Exercise objective = No line before the one containing "Geile Muschi (217, 2491)" should appear; that line and all lines after it, through the end of the data, are to be set down exactly.

Dataset entries:
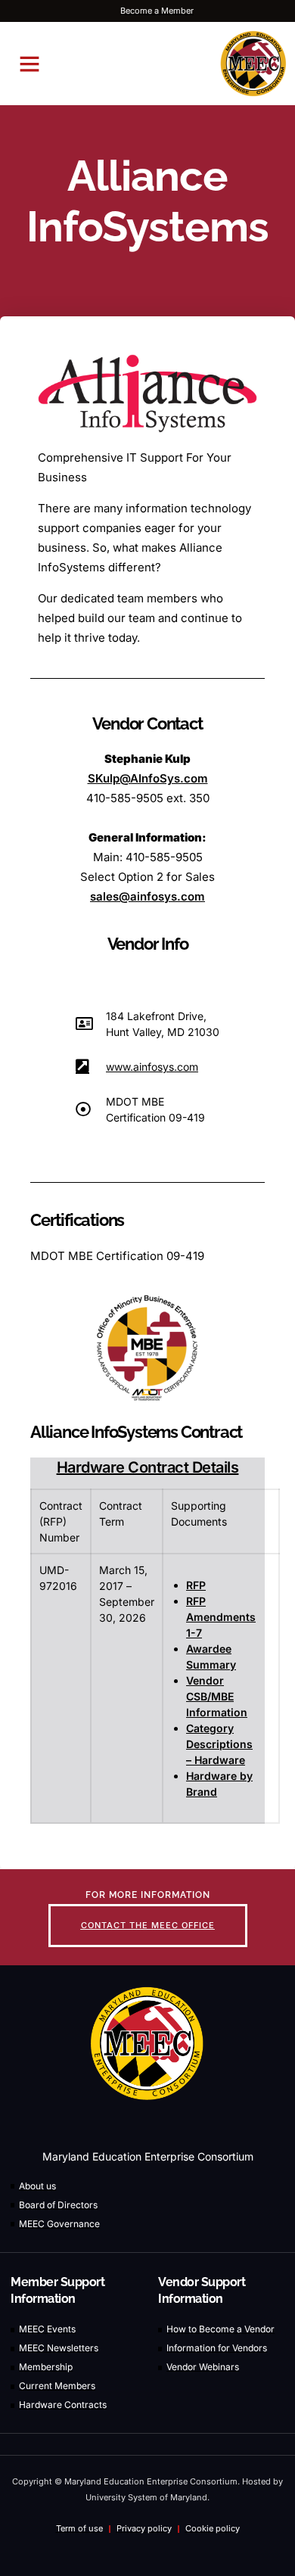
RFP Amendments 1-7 (221, 1616)
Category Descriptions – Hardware (219, 1744)
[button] (29, 63)
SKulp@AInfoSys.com (148, 778)
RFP (196, 1585)
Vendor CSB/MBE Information (216, 1696)
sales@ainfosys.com (147, 896)
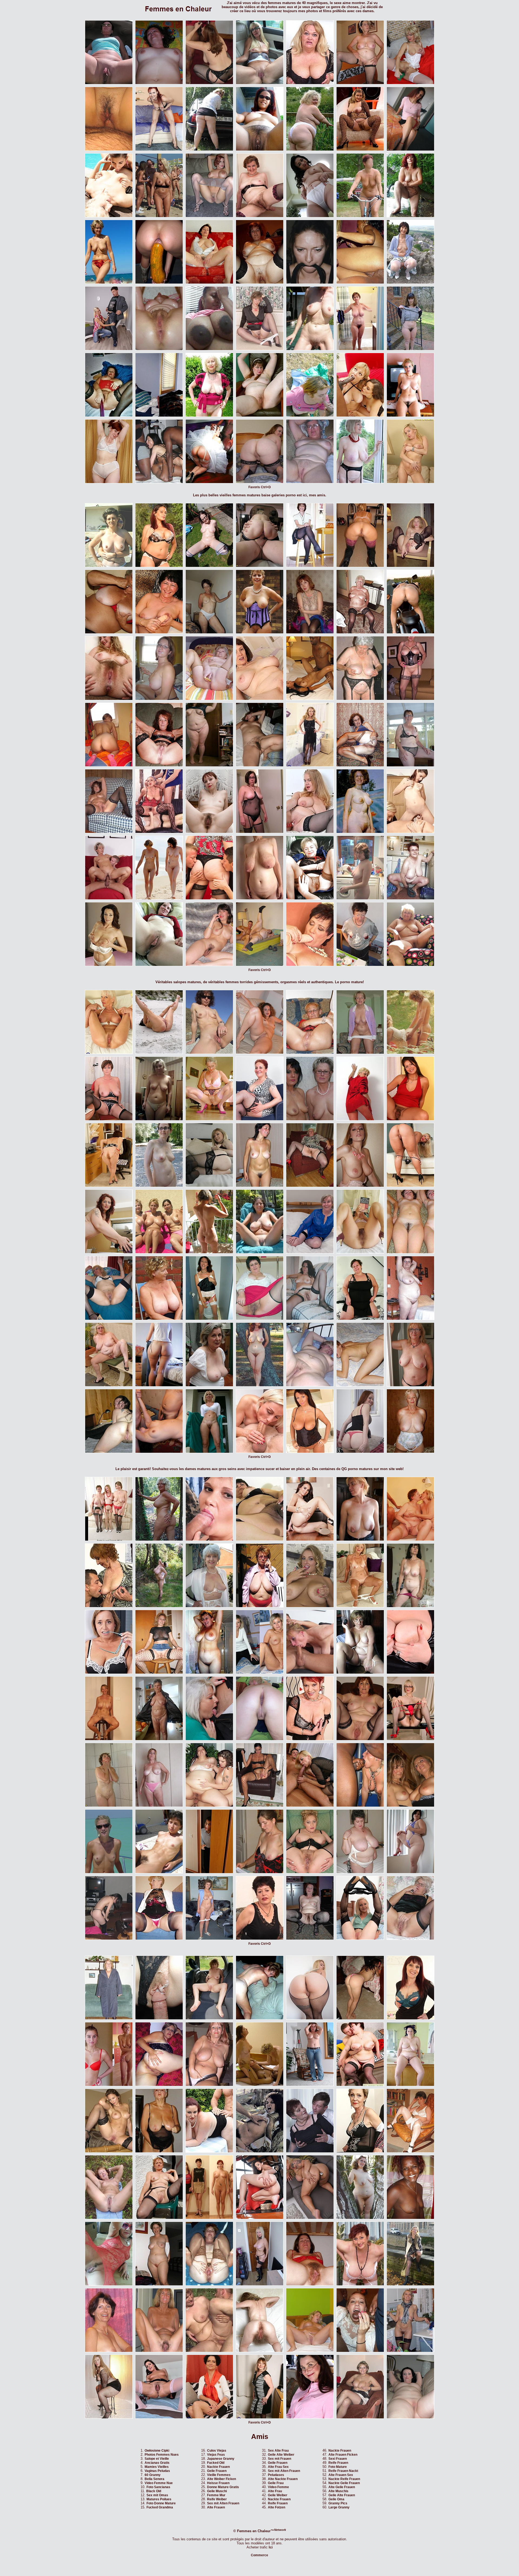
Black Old (153, 2491)
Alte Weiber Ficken (221, 2479)
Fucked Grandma (160, 2507)
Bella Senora (154, 2479)
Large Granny (339, 2507)
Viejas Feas (216, 2455)
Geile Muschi (217, 2491)
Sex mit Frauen (279, 2459)
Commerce (259, 2555)
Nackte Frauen (218, 2467)
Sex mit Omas (157, 2495)
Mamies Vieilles (157, 2467)
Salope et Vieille (157, 2459)
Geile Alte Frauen (341, 2495)
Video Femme (278, 2487)
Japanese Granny (220, 2459)
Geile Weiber (277, 2495)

Response =
Geile Muschi (217, 2491)
Sex mit Frauen (279, 2459)
Commerce (259, 2555)
Nackte Frauen (218, 2467)
Sex mit Omas (157, 2495)
Mamies Vieilles (157, 2467)
Salope et Vieille (157, 2459)
Geile Alte Frauen (341, 2495)
Video Femme (278, 2487)
Japanese Granny (220, 2459)
Geile Weiber (277, 2495)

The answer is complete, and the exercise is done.